* ABOUT THIS EXERCISE *
Only these lines of the data below are wanted: the one with "[Geolis International Limited X", the one with "MIXERS, GRINDERS (670, 997)", and any lines between them, each repeated exactly.

* DATA RECORDS *
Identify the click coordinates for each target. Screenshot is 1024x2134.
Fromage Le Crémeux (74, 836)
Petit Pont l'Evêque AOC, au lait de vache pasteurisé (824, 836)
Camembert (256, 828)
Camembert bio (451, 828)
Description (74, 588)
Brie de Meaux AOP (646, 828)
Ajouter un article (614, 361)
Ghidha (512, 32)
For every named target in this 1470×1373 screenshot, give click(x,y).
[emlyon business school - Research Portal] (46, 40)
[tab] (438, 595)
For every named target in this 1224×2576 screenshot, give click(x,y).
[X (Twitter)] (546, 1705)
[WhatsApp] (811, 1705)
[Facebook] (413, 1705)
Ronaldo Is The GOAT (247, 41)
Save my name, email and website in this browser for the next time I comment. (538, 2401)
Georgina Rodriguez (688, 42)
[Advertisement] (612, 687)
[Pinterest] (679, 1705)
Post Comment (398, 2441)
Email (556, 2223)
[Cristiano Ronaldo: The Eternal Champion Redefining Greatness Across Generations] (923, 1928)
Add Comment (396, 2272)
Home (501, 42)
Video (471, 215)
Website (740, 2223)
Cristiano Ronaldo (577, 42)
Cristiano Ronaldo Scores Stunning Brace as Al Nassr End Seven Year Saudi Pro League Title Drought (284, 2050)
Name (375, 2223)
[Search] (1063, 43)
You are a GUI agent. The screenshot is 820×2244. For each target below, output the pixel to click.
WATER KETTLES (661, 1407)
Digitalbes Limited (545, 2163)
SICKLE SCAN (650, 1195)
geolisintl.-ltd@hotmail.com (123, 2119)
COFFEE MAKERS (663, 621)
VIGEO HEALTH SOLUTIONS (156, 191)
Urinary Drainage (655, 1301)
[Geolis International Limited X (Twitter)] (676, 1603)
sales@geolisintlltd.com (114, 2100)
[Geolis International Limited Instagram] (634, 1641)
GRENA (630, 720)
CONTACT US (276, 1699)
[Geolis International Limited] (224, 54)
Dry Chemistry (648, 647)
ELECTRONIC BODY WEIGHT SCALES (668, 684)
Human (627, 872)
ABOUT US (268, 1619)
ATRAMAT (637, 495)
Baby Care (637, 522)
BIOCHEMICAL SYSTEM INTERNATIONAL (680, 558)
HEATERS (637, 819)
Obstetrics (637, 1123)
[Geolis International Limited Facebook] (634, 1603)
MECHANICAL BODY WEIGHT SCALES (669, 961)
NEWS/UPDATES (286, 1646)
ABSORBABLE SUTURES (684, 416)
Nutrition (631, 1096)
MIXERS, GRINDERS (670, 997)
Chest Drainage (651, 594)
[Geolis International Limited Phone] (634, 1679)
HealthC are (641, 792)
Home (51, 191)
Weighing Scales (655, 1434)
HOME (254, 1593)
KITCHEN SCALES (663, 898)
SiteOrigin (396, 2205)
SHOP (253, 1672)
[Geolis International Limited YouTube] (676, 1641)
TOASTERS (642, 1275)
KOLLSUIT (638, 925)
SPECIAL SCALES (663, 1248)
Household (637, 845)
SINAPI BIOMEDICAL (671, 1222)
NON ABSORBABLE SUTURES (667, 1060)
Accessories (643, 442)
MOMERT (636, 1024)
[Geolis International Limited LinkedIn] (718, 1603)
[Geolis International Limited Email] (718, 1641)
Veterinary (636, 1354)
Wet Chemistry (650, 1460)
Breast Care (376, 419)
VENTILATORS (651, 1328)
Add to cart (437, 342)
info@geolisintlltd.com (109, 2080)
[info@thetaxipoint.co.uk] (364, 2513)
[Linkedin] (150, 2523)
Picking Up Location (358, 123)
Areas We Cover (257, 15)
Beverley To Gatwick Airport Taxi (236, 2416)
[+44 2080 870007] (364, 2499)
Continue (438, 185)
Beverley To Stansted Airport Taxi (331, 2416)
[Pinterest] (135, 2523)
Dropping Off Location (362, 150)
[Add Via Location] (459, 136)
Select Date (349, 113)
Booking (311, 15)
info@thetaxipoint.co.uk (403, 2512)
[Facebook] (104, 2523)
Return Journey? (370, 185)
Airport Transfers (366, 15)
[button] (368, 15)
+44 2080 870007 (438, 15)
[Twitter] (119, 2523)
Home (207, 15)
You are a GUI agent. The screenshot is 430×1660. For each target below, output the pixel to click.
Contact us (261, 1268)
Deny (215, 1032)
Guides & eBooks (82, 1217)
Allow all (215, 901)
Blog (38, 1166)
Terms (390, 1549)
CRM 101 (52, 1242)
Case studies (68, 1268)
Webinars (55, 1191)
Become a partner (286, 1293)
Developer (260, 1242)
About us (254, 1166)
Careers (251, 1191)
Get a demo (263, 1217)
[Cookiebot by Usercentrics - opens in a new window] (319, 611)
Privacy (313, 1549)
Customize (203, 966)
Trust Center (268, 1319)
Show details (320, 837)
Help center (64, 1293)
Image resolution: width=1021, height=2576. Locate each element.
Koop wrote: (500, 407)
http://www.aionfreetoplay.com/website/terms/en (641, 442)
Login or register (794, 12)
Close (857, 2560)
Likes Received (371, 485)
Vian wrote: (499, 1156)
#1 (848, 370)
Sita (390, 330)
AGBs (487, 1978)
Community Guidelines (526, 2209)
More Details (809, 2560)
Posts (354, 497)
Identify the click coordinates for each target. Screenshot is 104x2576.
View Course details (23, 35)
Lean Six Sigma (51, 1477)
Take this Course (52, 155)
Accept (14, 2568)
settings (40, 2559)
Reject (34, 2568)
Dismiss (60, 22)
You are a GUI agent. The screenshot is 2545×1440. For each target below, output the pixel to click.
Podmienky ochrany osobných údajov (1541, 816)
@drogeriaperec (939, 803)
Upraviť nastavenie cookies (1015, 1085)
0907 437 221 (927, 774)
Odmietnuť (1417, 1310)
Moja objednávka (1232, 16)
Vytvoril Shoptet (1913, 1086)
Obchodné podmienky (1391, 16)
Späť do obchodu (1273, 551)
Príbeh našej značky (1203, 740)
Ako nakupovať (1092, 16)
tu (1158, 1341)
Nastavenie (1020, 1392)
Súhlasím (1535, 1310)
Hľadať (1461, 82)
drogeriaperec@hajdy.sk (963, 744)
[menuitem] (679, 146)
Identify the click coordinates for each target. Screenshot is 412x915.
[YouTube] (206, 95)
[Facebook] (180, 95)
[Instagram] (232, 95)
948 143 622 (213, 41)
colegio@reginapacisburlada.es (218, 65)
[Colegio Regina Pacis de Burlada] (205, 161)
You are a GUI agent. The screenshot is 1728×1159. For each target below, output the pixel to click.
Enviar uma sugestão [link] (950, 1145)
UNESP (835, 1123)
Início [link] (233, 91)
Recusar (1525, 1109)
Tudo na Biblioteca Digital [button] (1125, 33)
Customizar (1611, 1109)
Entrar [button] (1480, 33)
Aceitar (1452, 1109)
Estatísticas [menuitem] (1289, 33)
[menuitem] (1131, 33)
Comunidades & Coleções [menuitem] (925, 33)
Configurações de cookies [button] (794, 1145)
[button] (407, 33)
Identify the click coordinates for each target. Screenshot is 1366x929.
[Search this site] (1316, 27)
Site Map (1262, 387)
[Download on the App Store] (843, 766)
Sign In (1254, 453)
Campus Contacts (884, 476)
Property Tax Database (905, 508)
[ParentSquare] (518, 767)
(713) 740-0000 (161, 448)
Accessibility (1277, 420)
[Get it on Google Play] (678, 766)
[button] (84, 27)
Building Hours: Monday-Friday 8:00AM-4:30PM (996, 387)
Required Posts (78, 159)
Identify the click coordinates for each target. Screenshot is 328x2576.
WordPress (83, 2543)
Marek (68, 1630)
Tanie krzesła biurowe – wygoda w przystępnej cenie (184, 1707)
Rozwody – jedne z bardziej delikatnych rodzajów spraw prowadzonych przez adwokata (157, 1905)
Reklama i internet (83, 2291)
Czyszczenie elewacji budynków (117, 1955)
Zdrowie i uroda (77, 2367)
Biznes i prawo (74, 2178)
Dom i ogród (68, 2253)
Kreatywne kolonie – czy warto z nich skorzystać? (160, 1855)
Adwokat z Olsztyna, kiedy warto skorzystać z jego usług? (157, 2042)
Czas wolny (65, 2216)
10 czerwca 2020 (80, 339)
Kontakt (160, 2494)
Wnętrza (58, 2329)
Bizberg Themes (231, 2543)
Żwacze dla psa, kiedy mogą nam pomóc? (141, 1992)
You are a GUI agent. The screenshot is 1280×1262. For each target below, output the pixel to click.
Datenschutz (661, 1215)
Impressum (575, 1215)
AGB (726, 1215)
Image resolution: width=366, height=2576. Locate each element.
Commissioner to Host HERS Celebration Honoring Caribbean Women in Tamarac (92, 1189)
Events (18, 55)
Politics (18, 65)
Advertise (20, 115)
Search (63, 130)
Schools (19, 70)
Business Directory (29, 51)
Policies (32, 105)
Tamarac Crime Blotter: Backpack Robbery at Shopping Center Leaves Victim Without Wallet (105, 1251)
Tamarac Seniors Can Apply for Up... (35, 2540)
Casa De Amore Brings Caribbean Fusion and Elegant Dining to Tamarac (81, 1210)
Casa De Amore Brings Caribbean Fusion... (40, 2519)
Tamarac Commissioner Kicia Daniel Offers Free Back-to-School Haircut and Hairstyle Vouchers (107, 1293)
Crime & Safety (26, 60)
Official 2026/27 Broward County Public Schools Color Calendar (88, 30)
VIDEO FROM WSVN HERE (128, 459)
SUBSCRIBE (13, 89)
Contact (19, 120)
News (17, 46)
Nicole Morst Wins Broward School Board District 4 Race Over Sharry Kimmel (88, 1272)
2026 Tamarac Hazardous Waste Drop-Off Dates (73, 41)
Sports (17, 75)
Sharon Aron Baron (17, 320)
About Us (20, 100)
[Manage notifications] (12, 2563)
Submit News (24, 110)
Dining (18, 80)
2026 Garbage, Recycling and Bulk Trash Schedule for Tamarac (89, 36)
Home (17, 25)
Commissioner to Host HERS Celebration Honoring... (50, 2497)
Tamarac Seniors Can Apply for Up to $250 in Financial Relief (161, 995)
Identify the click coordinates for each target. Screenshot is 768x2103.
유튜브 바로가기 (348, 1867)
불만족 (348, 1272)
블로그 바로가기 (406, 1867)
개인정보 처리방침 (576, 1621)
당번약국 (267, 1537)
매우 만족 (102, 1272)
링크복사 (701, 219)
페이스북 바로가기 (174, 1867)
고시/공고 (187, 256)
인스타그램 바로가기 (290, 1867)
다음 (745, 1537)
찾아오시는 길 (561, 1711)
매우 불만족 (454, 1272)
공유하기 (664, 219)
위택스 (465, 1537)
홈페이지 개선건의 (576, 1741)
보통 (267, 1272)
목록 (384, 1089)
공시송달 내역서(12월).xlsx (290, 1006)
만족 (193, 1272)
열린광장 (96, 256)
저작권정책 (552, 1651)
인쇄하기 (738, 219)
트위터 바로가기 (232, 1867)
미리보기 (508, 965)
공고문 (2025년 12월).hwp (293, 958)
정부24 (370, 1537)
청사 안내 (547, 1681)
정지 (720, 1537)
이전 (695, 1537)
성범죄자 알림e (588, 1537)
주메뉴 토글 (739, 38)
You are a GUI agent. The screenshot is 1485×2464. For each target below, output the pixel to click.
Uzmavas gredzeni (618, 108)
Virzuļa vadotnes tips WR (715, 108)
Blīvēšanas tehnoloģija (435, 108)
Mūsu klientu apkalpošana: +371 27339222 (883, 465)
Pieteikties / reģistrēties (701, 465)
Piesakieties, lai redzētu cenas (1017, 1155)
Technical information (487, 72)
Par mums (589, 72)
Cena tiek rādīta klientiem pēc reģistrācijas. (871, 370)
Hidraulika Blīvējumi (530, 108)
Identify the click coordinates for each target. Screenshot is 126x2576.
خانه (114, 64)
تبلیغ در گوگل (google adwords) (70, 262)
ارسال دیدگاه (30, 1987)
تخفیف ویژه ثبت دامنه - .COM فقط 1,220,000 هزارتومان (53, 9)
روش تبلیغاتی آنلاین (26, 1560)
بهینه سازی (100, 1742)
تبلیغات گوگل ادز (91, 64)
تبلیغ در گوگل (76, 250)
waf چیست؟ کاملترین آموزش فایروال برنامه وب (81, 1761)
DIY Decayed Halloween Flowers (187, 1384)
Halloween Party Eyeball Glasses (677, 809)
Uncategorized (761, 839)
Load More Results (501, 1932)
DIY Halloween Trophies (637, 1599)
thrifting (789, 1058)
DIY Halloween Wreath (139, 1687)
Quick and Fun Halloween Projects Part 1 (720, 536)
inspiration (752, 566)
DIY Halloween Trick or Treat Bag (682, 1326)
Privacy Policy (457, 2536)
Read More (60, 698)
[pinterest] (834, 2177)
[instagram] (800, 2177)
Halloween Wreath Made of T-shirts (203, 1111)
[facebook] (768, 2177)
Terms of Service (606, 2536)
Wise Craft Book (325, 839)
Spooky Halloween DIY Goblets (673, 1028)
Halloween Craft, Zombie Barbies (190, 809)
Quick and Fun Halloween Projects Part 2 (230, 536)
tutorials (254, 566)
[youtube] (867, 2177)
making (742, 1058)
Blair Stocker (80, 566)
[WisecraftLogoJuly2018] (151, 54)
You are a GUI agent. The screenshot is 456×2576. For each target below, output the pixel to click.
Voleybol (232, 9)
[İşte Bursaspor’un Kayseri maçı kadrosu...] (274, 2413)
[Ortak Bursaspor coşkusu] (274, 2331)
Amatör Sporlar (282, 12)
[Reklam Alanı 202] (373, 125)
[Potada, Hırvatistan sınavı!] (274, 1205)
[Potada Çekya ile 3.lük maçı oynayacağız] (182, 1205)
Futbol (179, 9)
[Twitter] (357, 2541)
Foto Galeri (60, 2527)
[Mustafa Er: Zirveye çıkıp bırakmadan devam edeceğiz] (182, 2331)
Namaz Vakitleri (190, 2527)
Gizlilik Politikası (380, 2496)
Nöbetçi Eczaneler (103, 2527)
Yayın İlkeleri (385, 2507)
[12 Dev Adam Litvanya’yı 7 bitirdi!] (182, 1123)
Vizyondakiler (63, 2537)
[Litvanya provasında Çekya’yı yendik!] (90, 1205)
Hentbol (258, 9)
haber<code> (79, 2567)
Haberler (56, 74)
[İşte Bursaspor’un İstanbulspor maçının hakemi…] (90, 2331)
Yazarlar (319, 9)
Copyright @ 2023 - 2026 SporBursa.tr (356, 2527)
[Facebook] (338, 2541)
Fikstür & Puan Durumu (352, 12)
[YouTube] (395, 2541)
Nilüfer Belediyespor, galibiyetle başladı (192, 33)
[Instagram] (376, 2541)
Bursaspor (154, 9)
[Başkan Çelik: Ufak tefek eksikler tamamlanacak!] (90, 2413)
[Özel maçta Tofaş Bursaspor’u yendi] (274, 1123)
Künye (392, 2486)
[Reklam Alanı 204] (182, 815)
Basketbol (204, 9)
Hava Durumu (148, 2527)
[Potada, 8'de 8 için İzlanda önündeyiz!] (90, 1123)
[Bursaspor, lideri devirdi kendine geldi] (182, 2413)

* PROBLEM SOLUTION *
[Geolis International Limited X (Twitter)] (676, 1603)
sales@geolisintlltd.com (114, 2100)
[Geolis International Limited Instagram] (634, 1641)
GRENA (630, 720)
CONTACT US (276, 1699)
[Geolis International Limited] (224, 54)
Dry Chemistry (648, 647)
ELECTRONIC BODY WEIGHT SCALES (668, 684)
Human (627, 872)
ABOUT US (268, 1619)
ATRAMAT (637, 495)
Baby Care (637, 522)
BIOCHEMICAL SYSTEM INTERNATIONAL (680, 558)
HEATERS (637, 819)
Obstetrics (637, 1123)
[Geolis International Limited Facebook] (634, 1603)
MECHANICAL BODY WEIGHT SCALES (669, 961)
NEWS/UPDATES (286, 1646)
ABSORBABLE SUTURES (684, 416)
Nutrition (631, 1096)
MIXERS, GRINDERS (670, 997)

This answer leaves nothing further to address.